The refreshing "reversible" nature of the couple has been praised, and it is thought that this is the first series to be published in English which has a reversible couple. The conceit of both characters being pornographic actors has been described as being unusual in yaoi. The interspersion of humour and everyday life in the series has been praised, as has the "honesty of the emotions" in the work.
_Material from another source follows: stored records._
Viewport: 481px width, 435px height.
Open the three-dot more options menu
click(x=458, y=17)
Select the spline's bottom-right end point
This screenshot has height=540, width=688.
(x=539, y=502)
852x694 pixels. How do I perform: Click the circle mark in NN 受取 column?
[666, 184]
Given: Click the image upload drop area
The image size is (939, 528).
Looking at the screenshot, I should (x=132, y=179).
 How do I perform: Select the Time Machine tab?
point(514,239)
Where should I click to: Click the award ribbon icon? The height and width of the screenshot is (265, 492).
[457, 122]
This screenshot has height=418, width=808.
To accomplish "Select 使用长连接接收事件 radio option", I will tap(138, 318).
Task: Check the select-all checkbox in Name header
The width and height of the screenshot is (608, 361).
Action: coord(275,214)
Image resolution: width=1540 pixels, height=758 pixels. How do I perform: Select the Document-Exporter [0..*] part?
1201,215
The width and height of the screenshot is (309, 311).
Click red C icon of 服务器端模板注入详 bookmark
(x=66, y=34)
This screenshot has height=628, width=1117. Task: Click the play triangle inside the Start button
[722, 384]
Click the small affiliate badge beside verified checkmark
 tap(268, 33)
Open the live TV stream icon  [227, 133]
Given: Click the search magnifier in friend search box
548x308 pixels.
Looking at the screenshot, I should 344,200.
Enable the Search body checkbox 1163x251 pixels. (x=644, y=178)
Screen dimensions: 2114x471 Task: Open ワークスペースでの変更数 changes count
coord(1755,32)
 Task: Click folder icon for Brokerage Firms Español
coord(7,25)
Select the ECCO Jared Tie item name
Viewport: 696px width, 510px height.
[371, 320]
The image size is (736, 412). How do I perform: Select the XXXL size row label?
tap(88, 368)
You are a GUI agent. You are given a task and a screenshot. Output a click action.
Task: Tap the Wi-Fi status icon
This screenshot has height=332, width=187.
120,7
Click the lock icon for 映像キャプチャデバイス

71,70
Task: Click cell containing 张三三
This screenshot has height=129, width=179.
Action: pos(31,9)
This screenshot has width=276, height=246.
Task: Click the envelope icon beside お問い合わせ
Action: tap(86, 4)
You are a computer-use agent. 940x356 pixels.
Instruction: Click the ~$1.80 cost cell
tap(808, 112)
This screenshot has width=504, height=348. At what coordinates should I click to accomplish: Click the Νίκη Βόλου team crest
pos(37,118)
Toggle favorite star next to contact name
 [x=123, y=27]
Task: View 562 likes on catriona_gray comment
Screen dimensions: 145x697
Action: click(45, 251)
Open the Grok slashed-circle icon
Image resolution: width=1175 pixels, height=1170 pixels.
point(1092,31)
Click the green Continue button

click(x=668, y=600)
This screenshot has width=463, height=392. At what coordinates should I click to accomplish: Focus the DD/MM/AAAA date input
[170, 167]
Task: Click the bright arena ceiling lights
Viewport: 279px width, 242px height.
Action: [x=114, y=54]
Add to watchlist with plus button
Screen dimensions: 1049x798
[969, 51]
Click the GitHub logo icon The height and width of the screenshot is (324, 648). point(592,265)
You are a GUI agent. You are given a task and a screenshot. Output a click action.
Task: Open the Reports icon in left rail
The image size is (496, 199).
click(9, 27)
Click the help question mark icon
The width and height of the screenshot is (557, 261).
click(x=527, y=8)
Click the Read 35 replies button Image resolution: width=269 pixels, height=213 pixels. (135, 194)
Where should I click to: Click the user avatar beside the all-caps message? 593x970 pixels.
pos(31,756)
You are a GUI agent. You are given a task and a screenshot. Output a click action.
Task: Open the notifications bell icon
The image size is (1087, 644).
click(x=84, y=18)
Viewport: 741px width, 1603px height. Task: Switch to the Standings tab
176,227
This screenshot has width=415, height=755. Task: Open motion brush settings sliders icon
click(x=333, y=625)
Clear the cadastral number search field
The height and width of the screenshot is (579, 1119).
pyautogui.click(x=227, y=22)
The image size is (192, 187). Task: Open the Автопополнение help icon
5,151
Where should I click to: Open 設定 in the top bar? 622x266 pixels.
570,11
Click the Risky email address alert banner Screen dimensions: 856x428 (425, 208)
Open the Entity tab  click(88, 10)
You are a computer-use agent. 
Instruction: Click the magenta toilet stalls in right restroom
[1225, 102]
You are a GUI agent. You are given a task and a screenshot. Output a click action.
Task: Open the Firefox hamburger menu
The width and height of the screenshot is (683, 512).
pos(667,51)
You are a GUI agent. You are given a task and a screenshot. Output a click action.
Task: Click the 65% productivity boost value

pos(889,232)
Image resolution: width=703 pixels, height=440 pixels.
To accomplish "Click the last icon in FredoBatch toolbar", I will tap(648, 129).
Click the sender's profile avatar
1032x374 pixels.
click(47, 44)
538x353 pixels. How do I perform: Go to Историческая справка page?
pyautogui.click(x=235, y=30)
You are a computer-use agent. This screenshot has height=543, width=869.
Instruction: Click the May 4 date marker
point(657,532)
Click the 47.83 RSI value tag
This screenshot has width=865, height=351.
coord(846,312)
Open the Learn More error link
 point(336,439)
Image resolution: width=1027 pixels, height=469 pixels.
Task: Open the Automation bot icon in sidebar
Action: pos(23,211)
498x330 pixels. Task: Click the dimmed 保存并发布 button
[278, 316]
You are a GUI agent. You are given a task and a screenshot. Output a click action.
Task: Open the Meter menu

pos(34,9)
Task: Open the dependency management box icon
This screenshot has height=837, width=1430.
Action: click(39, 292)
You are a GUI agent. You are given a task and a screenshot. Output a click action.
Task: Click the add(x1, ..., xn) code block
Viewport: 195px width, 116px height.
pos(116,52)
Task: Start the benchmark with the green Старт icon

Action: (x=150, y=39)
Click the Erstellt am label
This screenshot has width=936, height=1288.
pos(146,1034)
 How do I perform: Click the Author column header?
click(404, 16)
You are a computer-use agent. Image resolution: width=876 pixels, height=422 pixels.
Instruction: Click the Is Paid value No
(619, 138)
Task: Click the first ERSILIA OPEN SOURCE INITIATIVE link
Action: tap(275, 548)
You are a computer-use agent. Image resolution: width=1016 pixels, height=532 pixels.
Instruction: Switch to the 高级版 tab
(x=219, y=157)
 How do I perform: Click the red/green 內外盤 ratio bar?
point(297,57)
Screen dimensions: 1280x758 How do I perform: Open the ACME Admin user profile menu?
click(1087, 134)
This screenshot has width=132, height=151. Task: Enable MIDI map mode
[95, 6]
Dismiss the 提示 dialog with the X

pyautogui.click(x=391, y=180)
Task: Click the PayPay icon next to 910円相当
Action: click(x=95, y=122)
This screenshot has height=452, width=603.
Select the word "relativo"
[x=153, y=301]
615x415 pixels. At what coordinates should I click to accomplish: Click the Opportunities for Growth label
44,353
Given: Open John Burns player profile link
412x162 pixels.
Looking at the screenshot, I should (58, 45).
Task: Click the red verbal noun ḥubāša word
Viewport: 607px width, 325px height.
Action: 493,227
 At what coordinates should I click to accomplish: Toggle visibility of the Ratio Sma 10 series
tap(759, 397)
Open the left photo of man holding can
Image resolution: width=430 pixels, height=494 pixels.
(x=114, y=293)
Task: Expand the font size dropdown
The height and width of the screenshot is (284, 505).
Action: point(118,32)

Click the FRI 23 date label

Iwaki's continuing refusal to have sex with men has been seen as odd, given his profession. By volume 3, the art style has "softened", described as being reflective of the softening of the characters. Julie Rosato has criticised the production values of CPM's release of volume 4. The series has been called "gloriously porntastic". An artbook was published by CPM in English, the production values were praised, and the English edition was described as an "absolutely worthy substitute" for the original Japanese artbook. The structuring of the OVA episodes has been criticised, as "it's not exactly clear what time period we're watching." The OVA episodes have been said to be "quite tame", as no genitalia are visible.